Technical Debt And Inflation
I've talked before about technical debt, and as I've noted, I think it's a really good way to think about and explain to others the fallacy of a simple, linear tradeoff inside the quality, feature set, and ship date triangle. You can usually trade between feature set and ship date and think of it as an opportunity cost. At any given moment you have a certain amount of "developer capital" (capacity) available. Every bit of that capital you apply to one (feature set or ship date) is capital you can't apply to the other. Quality doesn't quite work that way. You can trade quality for either features to development time, but that's not opportunity cost, that's borrowing against the future, and you will have to pay it back, with interest. And that's something that's pretty easy to understand and explain to others. And if you don't at least make the "vig" then eventually you get so far behind that you can't do anything.

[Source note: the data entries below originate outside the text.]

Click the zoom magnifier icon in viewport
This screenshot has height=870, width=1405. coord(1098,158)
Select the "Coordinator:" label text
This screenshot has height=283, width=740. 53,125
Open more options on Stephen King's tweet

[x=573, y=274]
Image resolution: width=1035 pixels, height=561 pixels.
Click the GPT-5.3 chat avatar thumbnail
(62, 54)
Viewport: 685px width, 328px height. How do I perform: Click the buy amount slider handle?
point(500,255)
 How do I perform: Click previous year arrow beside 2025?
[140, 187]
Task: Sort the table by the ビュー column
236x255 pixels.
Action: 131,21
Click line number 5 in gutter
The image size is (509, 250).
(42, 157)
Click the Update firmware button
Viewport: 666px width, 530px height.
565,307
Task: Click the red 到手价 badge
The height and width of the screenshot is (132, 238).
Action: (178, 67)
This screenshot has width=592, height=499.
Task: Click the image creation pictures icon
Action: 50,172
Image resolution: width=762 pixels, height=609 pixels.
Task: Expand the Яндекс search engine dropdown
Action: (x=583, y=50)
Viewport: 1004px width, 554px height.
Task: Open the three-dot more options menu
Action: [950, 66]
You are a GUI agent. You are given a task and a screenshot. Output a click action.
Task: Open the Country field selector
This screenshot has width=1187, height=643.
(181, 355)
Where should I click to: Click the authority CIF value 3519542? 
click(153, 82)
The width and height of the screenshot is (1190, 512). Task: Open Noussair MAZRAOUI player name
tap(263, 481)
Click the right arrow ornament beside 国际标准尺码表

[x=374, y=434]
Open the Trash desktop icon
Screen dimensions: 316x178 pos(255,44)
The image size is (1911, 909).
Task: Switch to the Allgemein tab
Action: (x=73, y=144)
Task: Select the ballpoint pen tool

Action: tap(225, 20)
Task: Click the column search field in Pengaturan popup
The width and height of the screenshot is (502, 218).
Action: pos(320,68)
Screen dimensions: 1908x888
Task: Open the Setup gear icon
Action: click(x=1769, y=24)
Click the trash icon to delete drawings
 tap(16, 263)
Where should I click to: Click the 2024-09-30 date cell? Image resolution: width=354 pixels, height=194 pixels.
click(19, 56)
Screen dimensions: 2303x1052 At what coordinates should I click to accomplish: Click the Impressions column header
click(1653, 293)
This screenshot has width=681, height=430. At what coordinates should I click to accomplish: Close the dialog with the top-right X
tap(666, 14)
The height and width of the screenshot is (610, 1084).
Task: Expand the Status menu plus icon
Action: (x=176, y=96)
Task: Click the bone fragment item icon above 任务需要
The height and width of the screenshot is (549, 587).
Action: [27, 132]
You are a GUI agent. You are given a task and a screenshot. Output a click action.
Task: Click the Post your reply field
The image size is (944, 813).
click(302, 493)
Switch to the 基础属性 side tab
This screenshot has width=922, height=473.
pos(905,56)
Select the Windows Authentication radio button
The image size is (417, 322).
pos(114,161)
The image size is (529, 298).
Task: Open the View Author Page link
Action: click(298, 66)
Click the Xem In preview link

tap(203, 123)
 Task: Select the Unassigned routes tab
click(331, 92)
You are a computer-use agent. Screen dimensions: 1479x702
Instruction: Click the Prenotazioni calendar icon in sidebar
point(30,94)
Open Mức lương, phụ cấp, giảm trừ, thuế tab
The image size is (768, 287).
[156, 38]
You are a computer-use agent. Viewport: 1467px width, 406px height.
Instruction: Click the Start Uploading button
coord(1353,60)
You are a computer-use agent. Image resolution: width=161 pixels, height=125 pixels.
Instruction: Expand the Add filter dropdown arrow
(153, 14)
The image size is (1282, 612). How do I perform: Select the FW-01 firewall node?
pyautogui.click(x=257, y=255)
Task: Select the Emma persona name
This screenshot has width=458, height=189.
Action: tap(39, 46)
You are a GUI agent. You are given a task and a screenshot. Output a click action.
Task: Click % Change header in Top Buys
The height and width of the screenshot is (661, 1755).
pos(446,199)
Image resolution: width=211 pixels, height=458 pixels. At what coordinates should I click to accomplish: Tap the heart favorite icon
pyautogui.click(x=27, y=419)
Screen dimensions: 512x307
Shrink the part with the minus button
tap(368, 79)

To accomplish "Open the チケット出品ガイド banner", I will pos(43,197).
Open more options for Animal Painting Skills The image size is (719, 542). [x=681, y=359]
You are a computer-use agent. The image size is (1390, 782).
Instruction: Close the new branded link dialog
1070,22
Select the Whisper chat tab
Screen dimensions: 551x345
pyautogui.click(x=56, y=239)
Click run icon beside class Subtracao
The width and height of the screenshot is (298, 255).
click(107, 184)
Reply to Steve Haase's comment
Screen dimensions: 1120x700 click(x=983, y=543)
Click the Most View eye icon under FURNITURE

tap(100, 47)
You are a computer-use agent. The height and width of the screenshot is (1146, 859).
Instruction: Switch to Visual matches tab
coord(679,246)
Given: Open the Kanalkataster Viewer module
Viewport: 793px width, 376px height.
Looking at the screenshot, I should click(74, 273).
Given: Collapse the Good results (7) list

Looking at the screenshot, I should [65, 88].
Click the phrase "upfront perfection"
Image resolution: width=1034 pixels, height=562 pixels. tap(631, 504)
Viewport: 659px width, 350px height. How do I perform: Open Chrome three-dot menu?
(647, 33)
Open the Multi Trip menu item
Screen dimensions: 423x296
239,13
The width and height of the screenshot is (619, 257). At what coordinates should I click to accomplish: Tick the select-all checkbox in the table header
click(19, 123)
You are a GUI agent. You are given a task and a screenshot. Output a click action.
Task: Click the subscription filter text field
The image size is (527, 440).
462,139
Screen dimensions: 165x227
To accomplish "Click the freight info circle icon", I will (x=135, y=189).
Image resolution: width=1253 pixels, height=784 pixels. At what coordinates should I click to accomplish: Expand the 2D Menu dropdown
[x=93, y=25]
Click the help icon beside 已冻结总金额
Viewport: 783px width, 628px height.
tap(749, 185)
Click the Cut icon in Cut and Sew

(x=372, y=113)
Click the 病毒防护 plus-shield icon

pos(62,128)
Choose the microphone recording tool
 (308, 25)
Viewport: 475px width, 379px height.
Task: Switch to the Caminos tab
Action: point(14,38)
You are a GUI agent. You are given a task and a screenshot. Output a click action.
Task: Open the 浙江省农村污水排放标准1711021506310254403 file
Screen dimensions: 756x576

What I'd like to add to that is the concept of inflation. That's the idea that if you do nothing, you fall further behind. If you take $100 and put it under your mattress for safekeeping and then go to spend it 5 years later you'll find it won't buy as much. If you don't make investments then the value goes down.
For software it's not the value of a dollar, but the environment. Think about Python. If you don't put in the effort to keep it up to date you get behind, lose out on security updates, and eventually all support. If you have any COBOL laying around think about what you need to go through to maintain that. Not just that, but requirements and expectations change. If Netflix was still delivering movies at 1024x768 would it be worth as much? Probably not.
All of this is not to say that you never take on new debt, only that you should do it knowingly and with a plan to repay it. Like I mentioned a few days ago, when games shipped in cardboard boxes you needed to have them on the shelves for Black Friday. If you missed that date you lost an entire development cycle. In cases like that taking on debt to ship made sense. But those situations are rare. With the advent of online sales and distribution, Black Friday is still important, but not nearly as critical.
So how are you investing your capital today?